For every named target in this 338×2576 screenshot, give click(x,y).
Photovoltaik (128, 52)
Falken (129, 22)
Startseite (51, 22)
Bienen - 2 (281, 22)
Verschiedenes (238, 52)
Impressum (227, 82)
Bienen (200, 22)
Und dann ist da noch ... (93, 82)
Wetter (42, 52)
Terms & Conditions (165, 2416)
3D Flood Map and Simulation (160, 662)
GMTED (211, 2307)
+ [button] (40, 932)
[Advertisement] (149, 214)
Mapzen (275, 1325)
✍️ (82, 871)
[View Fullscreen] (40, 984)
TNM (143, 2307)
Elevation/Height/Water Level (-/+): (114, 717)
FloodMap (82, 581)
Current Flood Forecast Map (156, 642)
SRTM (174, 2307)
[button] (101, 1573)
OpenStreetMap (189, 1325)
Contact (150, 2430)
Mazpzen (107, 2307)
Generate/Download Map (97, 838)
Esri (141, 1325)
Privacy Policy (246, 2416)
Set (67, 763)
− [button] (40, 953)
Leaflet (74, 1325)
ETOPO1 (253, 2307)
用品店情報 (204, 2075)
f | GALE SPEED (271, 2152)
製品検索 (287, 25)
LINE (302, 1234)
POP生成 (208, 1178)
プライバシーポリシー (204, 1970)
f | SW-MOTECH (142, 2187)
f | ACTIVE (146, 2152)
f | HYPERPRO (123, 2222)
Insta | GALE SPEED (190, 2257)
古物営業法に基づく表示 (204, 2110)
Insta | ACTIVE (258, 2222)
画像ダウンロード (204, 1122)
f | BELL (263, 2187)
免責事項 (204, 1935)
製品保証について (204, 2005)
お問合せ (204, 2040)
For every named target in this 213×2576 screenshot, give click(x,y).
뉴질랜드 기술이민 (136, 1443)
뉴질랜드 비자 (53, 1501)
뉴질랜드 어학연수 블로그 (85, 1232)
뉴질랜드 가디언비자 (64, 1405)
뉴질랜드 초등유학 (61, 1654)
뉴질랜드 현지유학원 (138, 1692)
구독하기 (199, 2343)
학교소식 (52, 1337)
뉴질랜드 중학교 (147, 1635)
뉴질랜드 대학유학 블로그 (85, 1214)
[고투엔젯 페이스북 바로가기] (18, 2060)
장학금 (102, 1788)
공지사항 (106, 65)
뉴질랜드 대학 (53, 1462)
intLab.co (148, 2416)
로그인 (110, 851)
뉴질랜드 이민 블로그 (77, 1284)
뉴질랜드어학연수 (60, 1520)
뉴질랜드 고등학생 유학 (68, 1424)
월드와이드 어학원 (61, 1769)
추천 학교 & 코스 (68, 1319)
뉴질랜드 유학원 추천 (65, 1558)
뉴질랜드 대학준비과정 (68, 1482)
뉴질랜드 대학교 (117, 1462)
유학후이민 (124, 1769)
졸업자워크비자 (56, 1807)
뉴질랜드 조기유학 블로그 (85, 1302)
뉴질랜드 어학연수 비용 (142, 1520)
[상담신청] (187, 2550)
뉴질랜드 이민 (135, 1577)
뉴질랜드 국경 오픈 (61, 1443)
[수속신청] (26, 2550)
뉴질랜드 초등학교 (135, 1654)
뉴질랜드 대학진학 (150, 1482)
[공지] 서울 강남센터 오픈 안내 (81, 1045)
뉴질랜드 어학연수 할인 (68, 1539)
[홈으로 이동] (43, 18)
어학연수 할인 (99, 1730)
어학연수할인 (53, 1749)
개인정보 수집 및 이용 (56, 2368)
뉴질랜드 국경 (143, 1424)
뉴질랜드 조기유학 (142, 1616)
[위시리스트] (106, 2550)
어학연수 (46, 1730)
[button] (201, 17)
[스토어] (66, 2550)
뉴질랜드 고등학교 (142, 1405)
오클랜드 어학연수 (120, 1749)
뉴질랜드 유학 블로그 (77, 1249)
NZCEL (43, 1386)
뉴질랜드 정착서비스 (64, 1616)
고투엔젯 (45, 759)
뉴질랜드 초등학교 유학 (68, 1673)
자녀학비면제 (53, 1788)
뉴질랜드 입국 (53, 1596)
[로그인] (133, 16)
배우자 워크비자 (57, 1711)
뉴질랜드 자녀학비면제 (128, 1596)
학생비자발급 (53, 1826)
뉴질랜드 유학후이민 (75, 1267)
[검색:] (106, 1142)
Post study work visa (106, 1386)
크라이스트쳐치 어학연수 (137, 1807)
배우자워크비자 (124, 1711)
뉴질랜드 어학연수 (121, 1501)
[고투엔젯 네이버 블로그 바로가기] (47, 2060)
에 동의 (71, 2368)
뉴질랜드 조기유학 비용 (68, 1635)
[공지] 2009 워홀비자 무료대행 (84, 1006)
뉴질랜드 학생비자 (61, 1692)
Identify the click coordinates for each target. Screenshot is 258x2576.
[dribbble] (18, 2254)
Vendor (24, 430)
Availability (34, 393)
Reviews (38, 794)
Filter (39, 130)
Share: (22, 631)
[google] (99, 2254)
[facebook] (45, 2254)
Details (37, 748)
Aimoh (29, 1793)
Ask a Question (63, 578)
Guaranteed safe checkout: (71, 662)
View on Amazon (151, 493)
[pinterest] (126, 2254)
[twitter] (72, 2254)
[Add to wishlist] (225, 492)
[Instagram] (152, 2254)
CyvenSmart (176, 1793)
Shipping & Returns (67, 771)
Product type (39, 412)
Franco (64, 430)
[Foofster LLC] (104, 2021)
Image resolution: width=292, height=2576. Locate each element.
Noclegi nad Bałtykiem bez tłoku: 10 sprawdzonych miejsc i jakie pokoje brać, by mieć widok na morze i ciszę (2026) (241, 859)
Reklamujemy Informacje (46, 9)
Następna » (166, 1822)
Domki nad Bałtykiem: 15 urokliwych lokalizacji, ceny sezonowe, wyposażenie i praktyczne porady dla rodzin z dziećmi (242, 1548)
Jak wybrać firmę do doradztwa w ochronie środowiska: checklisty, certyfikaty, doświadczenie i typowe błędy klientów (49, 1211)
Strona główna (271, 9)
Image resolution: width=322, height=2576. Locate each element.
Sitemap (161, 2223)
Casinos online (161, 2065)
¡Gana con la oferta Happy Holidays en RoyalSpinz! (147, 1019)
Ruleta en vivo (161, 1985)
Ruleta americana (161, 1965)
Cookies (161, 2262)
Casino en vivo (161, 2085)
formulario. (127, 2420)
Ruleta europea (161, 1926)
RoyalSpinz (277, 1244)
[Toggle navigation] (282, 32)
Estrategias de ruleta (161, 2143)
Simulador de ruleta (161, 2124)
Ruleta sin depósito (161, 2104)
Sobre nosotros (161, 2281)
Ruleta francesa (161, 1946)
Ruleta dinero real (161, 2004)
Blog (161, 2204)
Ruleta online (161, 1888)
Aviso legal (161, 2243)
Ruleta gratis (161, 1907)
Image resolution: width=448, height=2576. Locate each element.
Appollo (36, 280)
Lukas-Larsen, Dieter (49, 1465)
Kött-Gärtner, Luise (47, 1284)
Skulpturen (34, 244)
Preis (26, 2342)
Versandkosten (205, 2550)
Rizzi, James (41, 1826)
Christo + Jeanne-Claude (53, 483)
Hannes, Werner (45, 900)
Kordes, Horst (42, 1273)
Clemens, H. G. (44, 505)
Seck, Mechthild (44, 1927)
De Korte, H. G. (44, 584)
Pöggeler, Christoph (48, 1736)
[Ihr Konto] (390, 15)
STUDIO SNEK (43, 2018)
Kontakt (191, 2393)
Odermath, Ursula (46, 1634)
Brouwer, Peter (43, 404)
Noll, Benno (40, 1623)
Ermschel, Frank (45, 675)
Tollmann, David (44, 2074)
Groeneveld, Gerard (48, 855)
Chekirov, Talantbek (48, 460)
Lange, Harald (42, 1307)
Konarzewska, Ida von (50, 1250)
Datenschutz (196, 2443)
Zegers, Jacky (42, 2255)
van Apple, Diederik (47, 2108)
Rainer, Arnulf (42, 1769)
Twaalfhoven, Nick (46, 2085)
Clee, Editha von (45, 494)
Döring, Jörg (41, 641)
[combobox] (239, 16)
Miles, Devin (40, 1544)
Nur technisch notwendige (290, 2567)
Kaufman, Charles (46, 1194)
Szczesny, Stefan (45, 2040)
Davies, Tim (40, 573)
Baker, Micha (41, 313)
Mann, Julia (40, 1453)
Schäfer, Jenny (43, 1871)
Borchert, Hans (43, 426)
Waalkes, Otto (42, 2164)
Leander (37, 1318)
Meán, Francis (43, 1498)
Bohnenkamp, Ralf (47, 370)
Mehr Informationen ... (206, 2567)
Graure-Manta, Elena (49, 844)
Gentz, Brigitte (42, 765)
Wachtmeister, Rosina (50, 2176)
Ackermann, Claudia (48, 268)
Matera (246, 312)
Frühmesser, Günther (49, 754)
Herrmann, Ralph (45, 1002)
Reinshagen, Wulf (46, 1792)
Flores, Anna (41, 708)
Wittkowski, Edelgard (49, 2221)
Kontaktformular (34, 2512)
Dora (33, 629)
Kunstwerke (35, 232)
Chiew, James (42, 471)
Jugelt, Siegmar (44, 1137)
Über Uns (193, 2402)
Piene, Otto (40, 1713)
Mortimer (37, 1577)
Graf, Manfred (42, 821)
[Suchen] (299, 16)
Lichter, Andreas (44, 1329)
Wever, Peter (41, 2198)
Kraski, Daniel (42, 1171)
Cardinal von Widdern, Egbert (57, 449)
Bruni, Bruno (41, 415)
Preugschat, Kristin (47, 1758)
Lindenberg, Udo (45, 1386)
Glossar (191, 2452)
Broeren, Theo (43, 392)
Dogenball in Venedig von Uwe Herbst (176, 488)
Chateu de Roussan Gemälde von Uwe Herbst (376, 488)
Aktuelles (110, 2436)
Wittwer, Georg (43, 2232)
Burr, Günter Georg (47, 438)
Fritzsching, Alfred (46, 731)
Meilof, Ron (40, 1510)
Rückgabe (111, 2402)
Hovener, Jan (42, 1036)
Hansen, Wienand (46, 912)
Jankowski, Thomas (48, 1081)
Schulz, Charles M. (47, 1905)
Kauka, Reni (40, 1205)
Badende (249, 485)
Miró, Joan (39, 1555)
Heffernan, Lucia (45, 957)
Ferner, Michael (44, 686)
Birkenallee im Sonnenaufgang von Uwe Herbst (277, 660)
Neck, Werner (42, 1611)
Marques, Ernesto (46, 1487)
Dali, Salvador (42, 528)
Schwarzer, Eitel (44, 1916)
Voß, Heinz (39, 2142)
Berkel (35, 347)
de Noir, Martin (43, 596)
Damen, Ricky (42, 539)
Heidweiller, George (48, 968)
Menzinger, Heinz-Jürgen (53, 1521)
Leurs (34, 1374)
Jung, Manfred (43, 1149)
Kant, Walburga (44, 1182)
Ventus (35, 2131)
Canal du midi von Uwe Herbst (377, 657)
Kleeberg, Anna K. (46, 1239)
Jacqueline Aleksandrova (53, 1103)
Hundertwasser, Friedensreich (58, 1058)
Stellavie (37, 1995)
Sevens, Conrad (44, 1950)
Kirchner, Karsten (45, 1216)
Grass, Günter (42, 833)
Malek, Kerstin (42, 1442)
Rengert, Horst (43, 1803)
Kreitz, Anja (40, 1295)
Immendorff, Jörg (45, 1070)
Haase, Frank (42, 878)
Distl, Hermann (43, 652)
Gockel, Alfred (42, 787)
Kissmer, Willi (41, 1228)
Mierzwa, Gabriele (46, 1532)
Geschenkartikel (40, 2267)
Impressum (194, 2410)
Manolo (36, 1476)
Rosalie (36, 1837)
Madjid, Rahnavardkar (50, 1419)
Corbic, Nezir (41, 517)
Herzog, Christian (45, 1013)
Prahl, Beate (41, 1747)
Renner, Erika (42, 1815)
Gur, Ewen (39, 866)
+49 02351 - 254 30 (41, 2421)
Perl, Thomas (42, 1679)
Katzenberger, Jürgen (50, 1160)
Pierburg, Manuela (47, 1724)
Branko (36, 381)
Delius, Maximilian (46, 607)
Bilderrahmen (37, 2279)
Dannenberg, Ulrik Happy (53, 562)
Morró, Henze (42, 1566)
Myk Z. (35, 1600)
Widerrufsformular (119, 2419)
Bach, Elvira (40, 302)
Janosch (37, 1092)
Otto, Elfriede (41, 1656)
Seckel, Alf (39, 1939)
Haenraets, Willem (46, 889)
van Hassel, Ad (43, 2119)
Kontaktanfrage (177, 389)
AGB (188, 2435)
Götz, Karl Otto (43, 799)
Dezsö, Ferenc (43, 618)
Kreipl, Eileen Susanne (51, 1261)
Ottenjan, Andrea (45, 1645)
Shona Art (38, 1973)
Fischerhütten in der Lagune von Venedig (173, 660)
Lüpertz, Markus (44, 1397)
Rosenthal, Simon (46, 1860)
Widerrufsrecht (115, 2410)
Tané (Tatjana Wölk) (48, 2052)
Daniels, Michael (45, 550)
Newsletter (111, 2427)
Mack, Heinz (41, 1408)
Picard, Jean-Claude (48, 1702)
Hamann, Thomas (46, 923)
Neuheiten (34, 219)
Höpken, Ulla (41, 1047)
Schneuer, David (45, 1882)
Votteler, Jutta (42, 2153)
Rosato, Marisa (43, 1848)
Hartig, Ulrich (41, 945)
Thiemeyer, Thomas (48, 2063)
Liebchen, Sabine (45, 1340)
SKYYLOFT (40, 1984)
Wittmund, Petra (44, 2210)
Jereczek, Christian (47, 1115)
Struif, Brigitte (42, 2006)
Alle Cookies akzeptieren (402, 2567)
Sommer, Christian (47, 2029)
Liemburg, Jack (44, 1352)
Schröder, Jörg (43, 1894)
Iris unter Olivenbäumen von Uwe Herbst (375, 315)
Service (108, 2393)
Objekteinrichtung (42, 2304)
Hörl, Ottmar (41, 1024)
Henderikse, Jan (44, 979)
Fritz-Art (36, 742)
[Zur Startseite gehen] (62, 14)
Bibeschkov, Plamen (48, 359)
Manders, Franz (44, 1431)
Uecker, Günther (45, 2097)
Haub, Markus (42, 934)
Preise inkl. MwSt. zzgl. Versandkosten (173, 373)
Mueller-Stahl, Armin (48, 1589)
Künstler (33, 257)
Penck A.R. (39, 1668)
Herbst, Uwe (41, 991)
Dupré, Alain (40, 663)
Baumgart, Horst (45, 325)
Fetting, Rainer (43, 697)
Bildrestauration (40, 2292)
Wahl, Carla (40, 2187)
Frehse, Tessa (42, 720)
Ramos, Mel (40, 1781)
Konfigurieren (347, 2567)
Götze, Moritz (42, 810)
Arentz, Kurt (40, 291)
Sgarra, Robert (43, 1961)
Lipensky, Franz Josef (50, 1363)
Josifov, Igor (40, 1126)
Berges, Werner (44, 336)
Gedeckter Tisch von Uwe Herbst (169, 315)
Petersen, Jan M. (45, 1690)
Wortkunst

────────────────

**TASK PROMPT**
Copy out each line of the data above, exactly, if it lies between the line holding "Jugelt, Siegmar (44, 1137)" and the line holding "Dogenball in Venedig", inclusive; copy no other line.

**PROBLEM SOLUTION**
Jugelt, Siegmar (44, 1137)
Über Uns (193, 2402)
Piene, Otto (40, 1713)
Mortimer (37, 1577)
Graf, Manfred (42, 821)
[Suchen] (299, 16)
Lichter, Andreas (44, 1329)
Wever, Peter (41, 2198)
Kraski, Daniel (42, 1171)
Cardinal von Widdern, Egbert (57, 449)
Bruni, Bruno (41, 415)
Preugschat, Kristin (47, 1758)
Lindenberg, Udo (45, 1386)
Glossar (191, 2452)
Broeren, Theo (43, 392)
Dogenball in Venedig von Uwe Herbst (176, 488)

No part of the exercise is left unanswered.